PD-1 and its ligand, PD-L1, were drug targets of lung adenocarcinoma [14]. In-depth study of their SNPs in the staging of lung adenocarcinoma may be helpful for the diagnosis and treatment of patients. Therefore, we selected 111 normal and 287 patients for the DNA extraction and genotyping, and the corresponding clinical indicators and stage information were analyzed. There was a certain correlation between four SNPs and the six clinical indicators. The significance of the correlation between clinical indicators and staging of lung adenocarcinoma of the two stages was higher than that of four stages. For two stages, PD-1 gene polymorphisms at three investigated positions and their haplotypes were associated with the risk and prognosis of lung adenocarcinoma in three genetic models (allele model, dominant model, and recessive model).
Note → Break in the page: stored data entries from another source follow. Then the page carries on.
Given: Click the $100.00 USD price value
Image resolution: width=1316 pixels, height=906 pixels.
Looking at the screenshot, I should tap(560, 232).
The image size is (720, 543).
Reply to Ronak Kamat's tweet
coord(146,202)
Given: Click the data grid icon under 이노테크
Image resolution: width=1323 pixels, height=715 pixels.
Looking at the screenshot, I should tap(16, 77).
Based on SVM and LOOCV, CEA, LDH, and NLR could distinguish stages among the six clinical indicators. CEA was reported to be correlated with TNM stage and tumor invasion, and has become the marker of prognosis for lung adenocarcinomas [8]. The elevated NLR is an independent prognostic marker for poor survival at NSCLC, which has been used as a simple and useful tool to predict the prognosis of lung adenocarcinoma after radical pneumonectomy [11, 16]. LDH provided energy to tumor cells by converting acetone acid into lactic acid, and has been linked to prognosis of small cell lung cancer (SCLC) in a previous study [5]. PD-1 and PD-L1 could distinguish stages significantly, and their classification efficiency was higher than that of CEA and LDH related genes.
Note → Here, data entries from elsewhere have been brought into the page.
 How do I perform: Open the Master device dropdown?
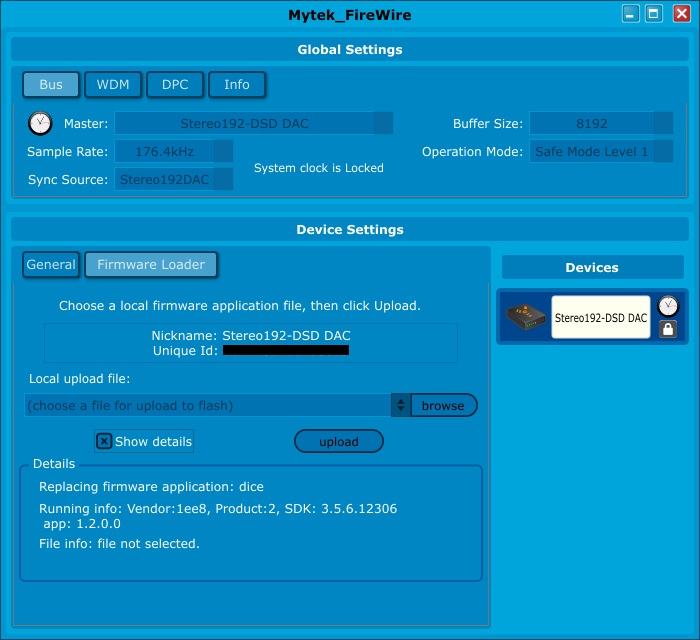pyautogui.click(x=383, y=124)
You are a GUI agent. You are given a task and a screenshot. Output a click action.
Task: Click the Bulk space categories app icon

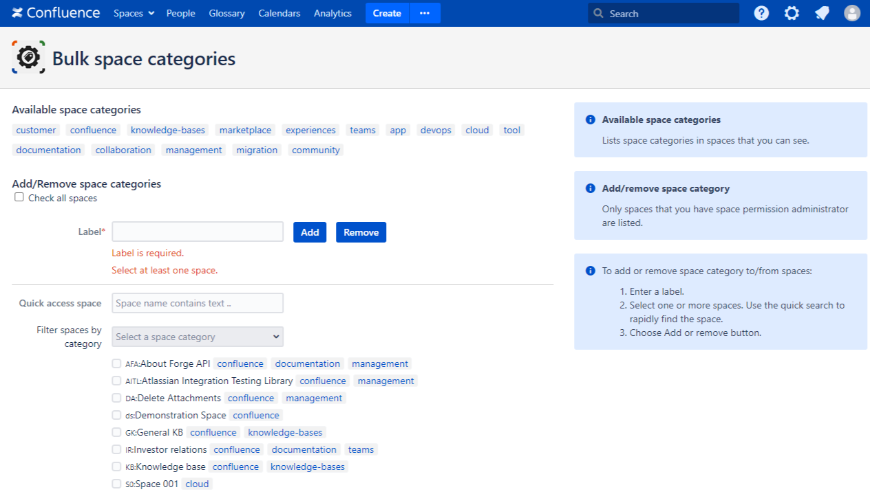(x=28, y=59)
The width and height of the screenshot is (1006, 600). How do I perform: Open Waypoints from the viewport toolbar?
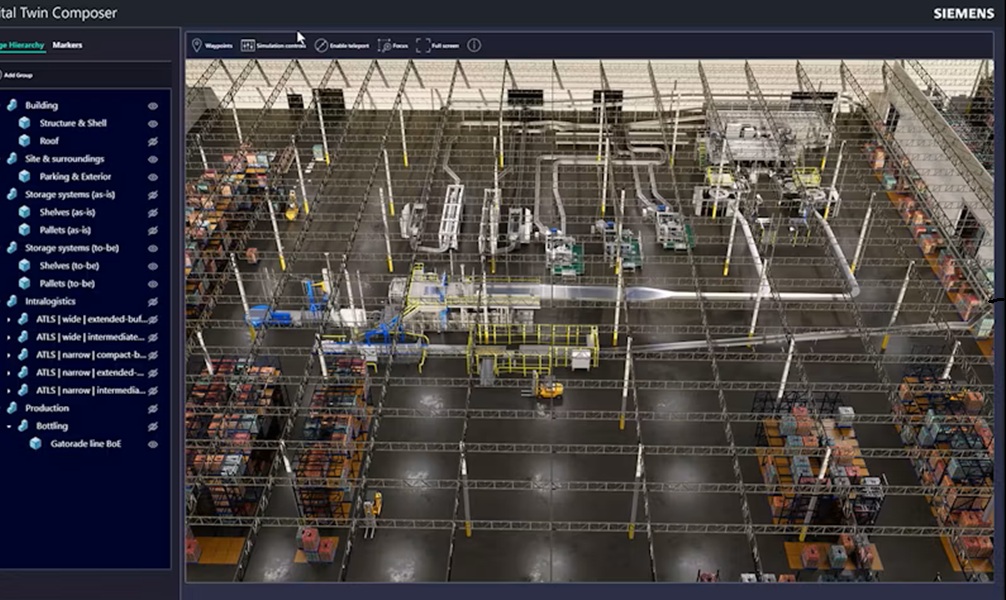click(x=211, y=45)
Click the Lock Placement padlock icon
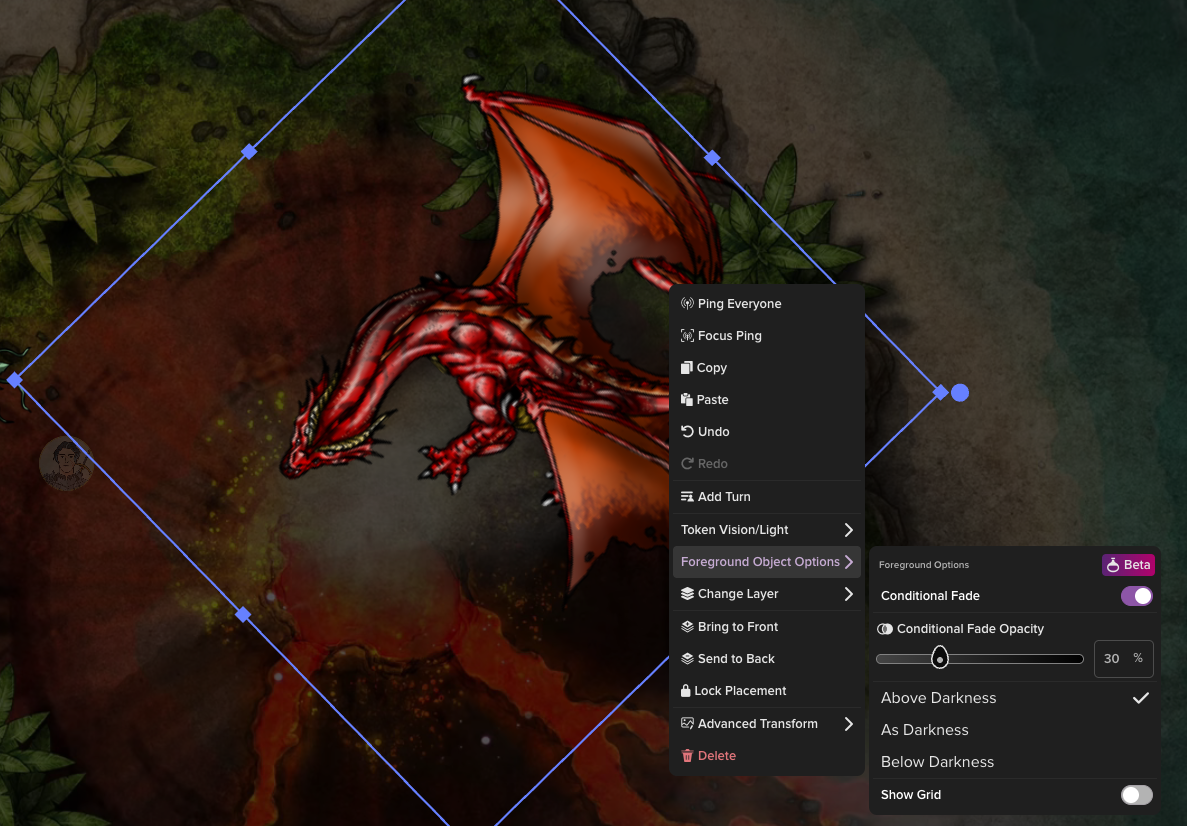This screenshot has width=1187, height=826. coord(686,690)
In view of the high classification efficiency of PD-1 and PD-L1 for staging and the significant correlation of their SNPs and haplotypes on them with staging, the polymorphism of PD-1 may be used as a marker for the staging of lung adenocarcinoma. Nevertheless, the data may be limited, for clinical data and SNP genotyping were obtained by our experiments, and the RNA-seq data were downloaded from TCGA, further evidence from other studies across different populations incorporating with the stage of cancers is required in order to confirm or refute the findings of this study.

Conclusion

In summary, our study examined the PD-1 role in the disease process with patients collected prior to treatment, indicating that the PD-1 gene and the SNPs on it could be used as markers for distinguishing between early and late stages of lung adenocarcinoma in the Northeast Han population. Our investigation into the link between PD-1 polymorphisms and lung adenocarcinoma would help to provide guidance for the treatment and prognosis of lung adenocarcinoma.